Transcoding and non-linear video editing software application

Microsoft Expression Encoder (formerly Expression Media Encoder) is a discontinued transcoding and non-linear video editing software application for Microsoft Windows. It can create video streams for distribution via Microsoft Silverlight. This utility is created to record the screen for various purposes such as YouTube, Twitch etc.

== Overview ==
Expression Encoder is a transcoding and linear video editing program. It features a graphical user interface based on Windows Presentation Foundation (WPF) as well as a command line interface. It can export videos to H.264 or VC-1 formats or prepare video streams for distribution via Microsoft Silverlight. It supports Silverlight player controls and Silverlight templates.

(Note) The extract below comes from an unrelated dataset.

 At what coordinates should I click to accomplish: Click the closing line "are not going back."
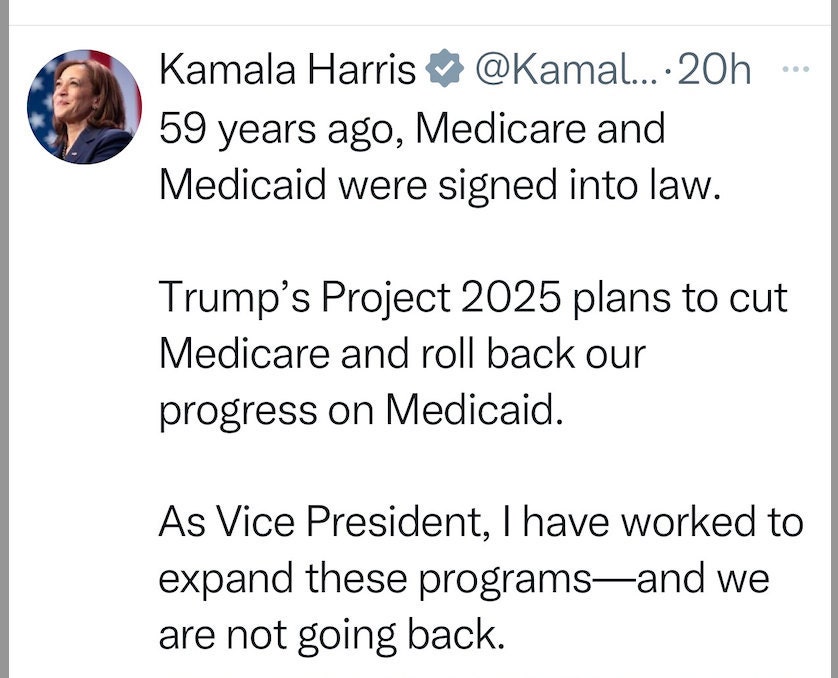pos(332,635)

Microsoft Expression Encoder is available in different editions:
1. Pro edition, the full-featured commercial incarnation of the product is available through retail or volume licensing outlets as well as the BizSpark program.
2. Pro edition without codecs, which lacks royalty-incurring codecs and is available to DreamSpark, WebsiteSpark, or MSDN subscribers. This version does not support H.264 or Advanced Audio Coding (AAC) formats in its output, nor can it open AVCHD, MPEG-2 and Dolby Digital (AC-3) formats.
3. Express edition is free of charge but feature limited. This version has the same restrictions as the Pro edition without codecs, but also does not support live streaming.

== History ==
Version 1.0 was released to manufacturing on September 6, 2007.

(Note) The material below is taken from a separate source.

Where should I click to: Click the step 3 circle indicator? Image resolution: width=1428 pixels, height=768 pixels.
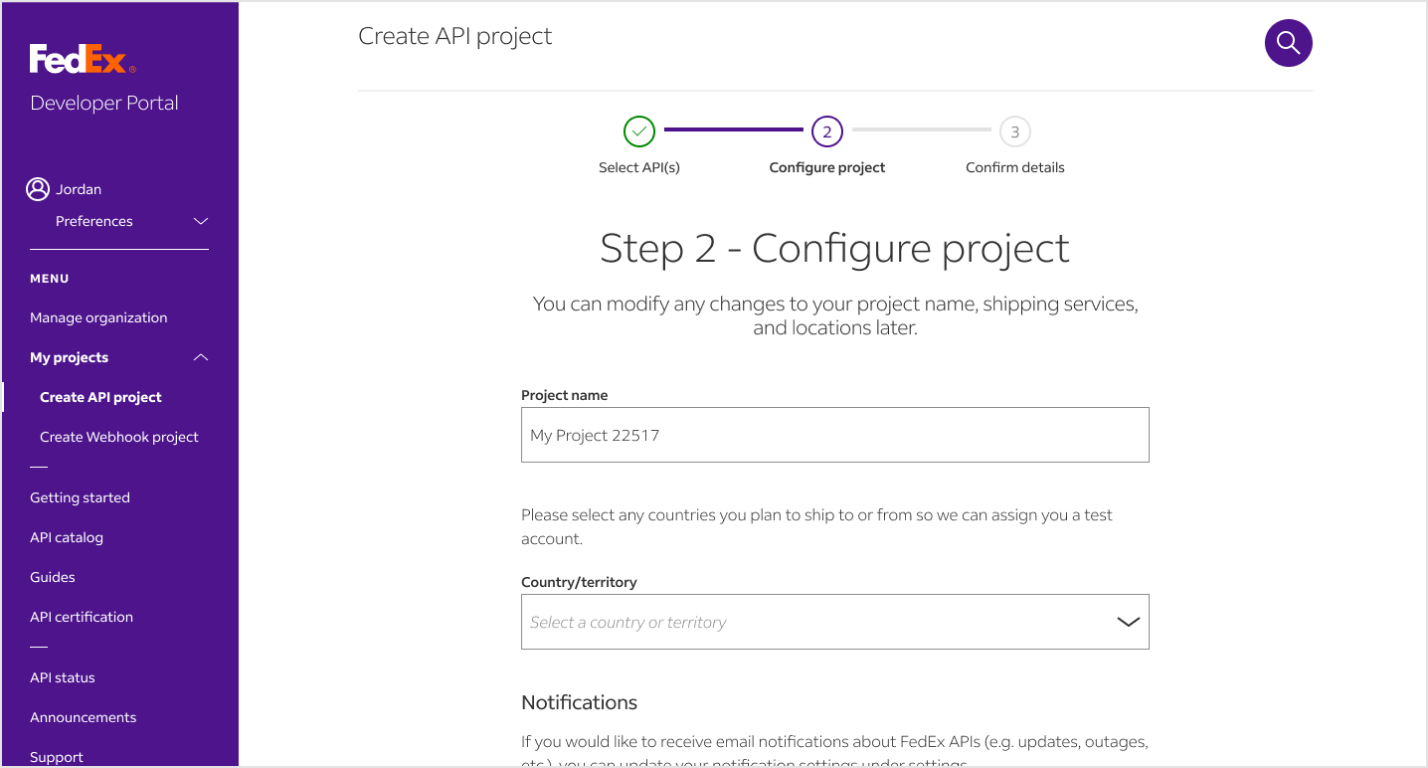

A beta of version 2.0 was released in March 2008 which included new VC-1 codecs (Advanced, Main, and Simple profiles) and better Silverlight support. Version 2 was released to manufacturing in May 2008. Expression The first service pack added H.264+AAC encoding support for devices. According to Microsoft, Expression Encoder 2 was not a replacement for Windows Media Encoder, despite having many similarities.

Expression Encoder 3 added multi-channel audio output, more built-in device profiles, like support for Zune HD, Xbox 360 and iPod Touch, as well as profiles for online services such as Facebook and YouTube. It also added Expression Encoder 3 Screen Capture, which allows users to create video screen captures.

Version 4 added IIS live smooth streaming, screen capture improvements and an H.264 encoder based on the MainConcept SDK. Expression Encoder 4.0 SP1 was released in January 2011 and added CUDA-enabled GPU-assisted encoding, HE-AAC, screen captures as a live source, live broadcasting templates, Selective Blend de-interlacing and other features. Service Pack 2 (SP2) with about 300 bugs fixes was released on November 2, 2011, and added new features such GPU-accelerated video encoding and the removal of 10 minutes screen recording limit.

== Features ==

Some Microsoft Expression Encoder components include:
- Smart encoding and smart recompression for WMV if the source is also WMV and no frame operations are performed, cuts editing, serial batch encoding, Live encoding from webcams and DV camcorders
- Decoding/import format support because of DirectShow
- Streaming (720p+ video using HTTP) with optimized client (Silverlight) and server (IIS with smooth streaming)
- Integrated WebDAV publishing.
- Publishing API.
- Importing XAML overlays created in Expression Design and customizing their timing, animation, opacity, placement and looping
- JavaScript trigger events
- Windows Media 11 SDK and VC-1 SDK integration, native MPEG-2 decoder
- Adding captions to videos using SAMI or W3C Timed Text format
- Previewing and comparing encoding settings in real time
- Screen capture
- Object model for the encoding engine

== System requirements ==

System requirements
| Operating System | Windows XP with Service Pack 3 or later |
| Processor | 1 GHz or higher |
| RAM | 1 GB or more |
| Hard disk | 2 GB free disk space or more |
| Display | 1024×768 pixels screen or larger |
| Video card | 128 MB video RAM Support for DirectX 9 and Pixel Shader 3 |
| Software | .NET Framework 4.0 Silverlight 4 or later QuickTime 7 or later (optional) AviSynth |

== Limitations ==
Microsoft Expression Encoder cannot encode video streams in Windows Media Video formats older than version 9. Expression Encoder requires QuickTime to decode MP4 container format, although Media Foundation, a component of Windows 7, can natively decode this format.